As plataformas de comunicação e mídias sociais acumulam uma quantidade enorme de dados sobre seus usuários. A desculpa para coletar estes dados é de que eles são utilizados para promover uma melhor experiência sobre o uso dessas plataformas através do uso de técnicas de inteligência artificial. O Facebook, por exemplo, aprende com as experiências dos usuários e oferece um conteúdo sob medida aos seus interesses. Logo, se alguém gosta muito de ver “gatinhos” na internet, é muito provável que o Facebook priorize exibir “gatinhos” para esta pessoa, assim como toda publicidade estará associada a “gatinhos”.

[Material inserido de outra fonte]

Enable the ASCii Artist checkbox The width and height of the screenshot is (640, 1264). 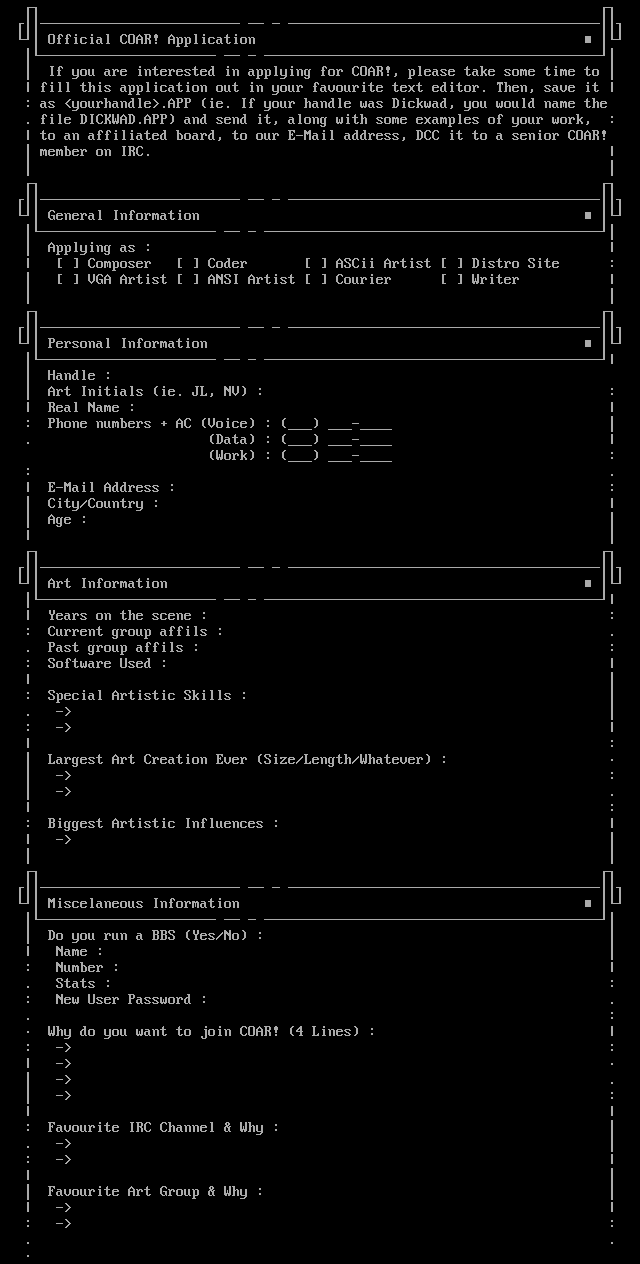tap(316, 264)
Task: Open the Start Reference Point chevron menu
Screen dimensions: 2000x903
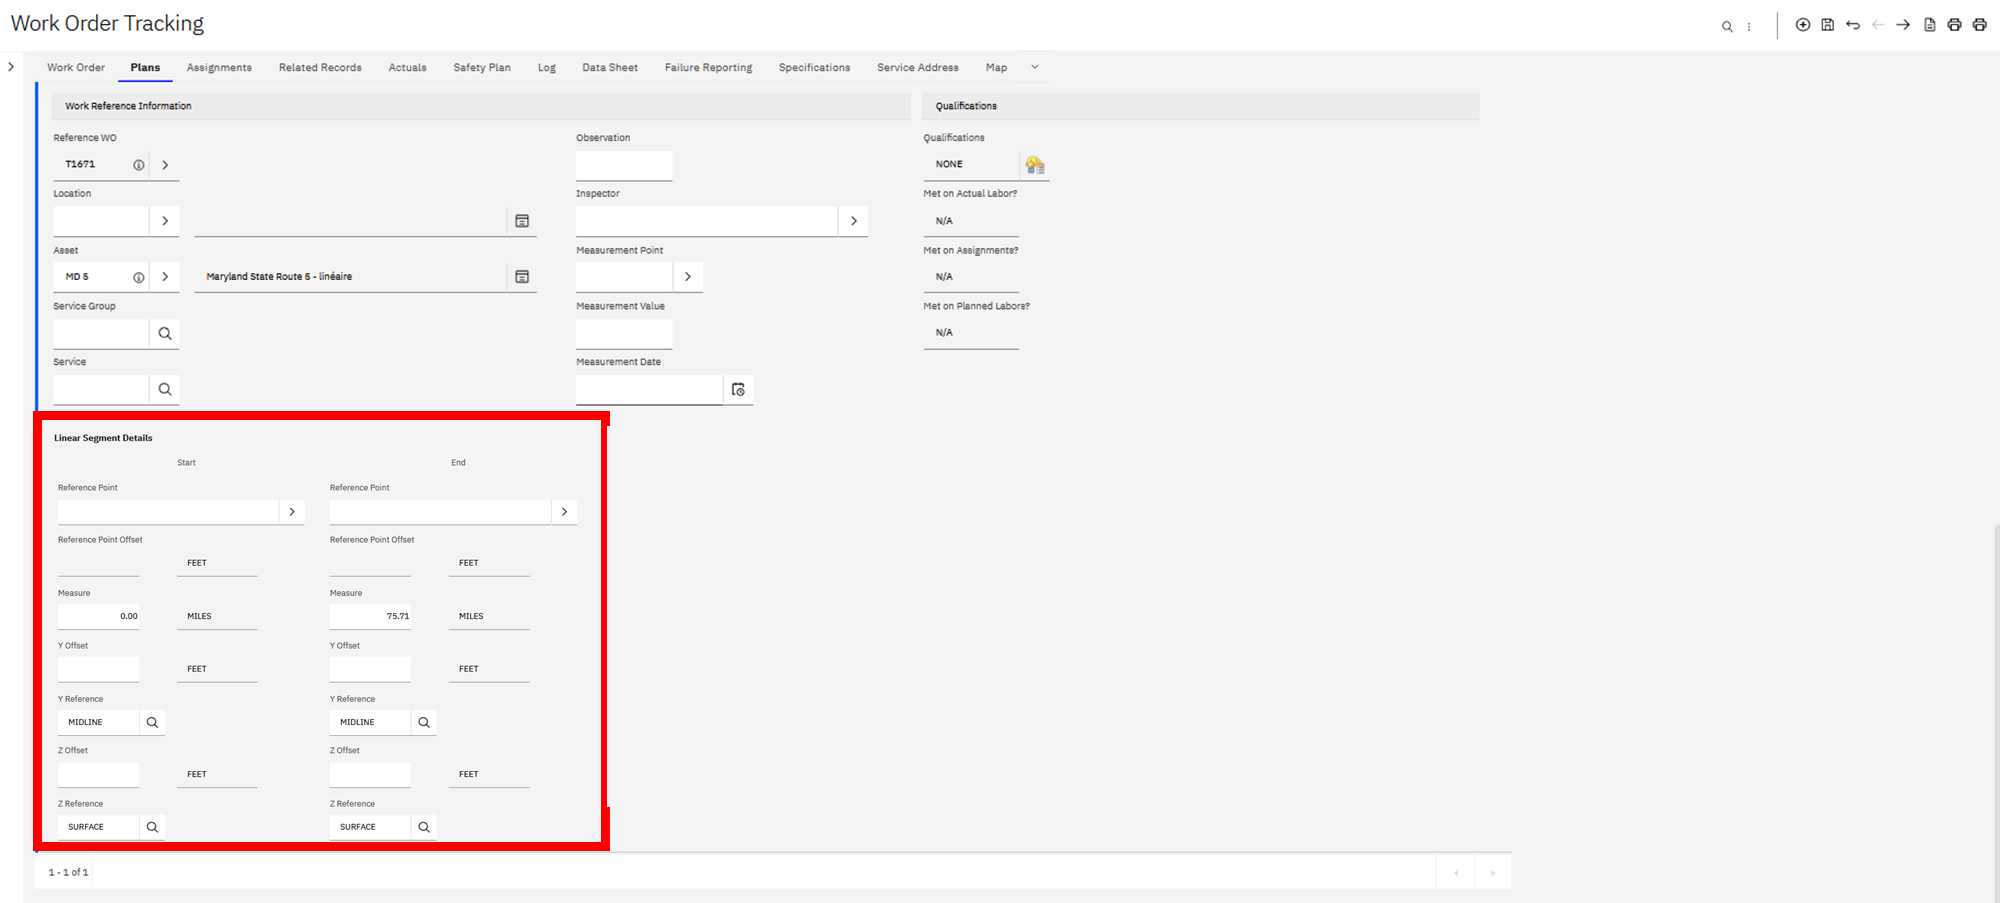Action: pos(292,512)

Da mesma maneira, o Google aprende com as pesquisas feitas pelos seus usuários no mecanismo de busca. Todo seu histórico de pesquisas é guardado e, quando você faz uma nova pesquisa, o Google tenta inferir o que você está buscando. Os resultados apresentados dão relevância a conteúdos que tenham uma maior probabilidade de afinidade com suas preferências. Tente buscar um conteúdo da maneira que você faz normalmente e depois faça a mesma pesquisa usando o modo anônimo do seu navegador! Os resultados serão bastante diferentes.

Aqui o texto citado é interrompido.